Working from the entries below, tally each line that holds "Open". Give the tally and nothing else.

— Excerpted records —
************

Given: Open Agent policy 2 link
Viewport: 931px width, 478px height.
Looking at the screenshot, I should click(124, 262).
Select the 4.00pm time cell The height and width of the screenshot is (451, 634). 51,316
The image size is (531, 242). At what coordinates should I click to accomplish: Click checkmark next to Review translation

************

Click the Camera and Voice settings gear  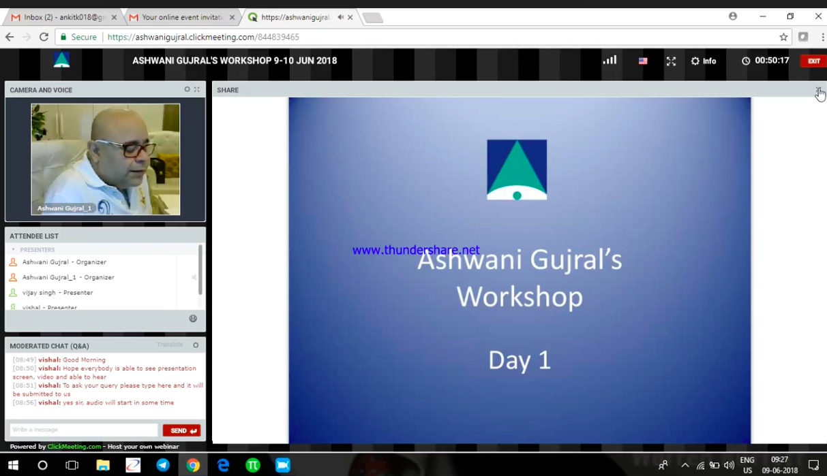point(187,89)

************

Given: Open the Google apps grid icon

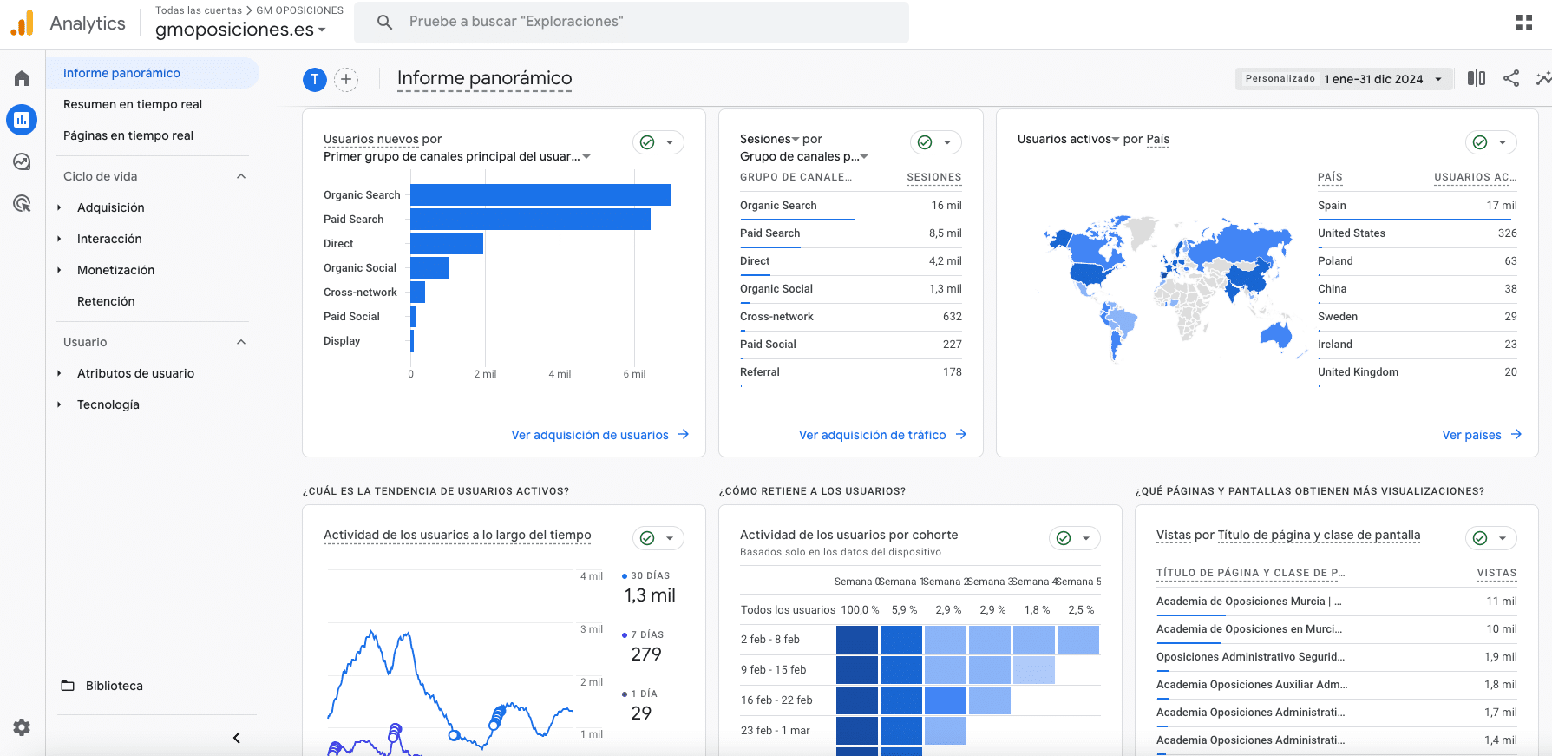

************

— Output for this task —
2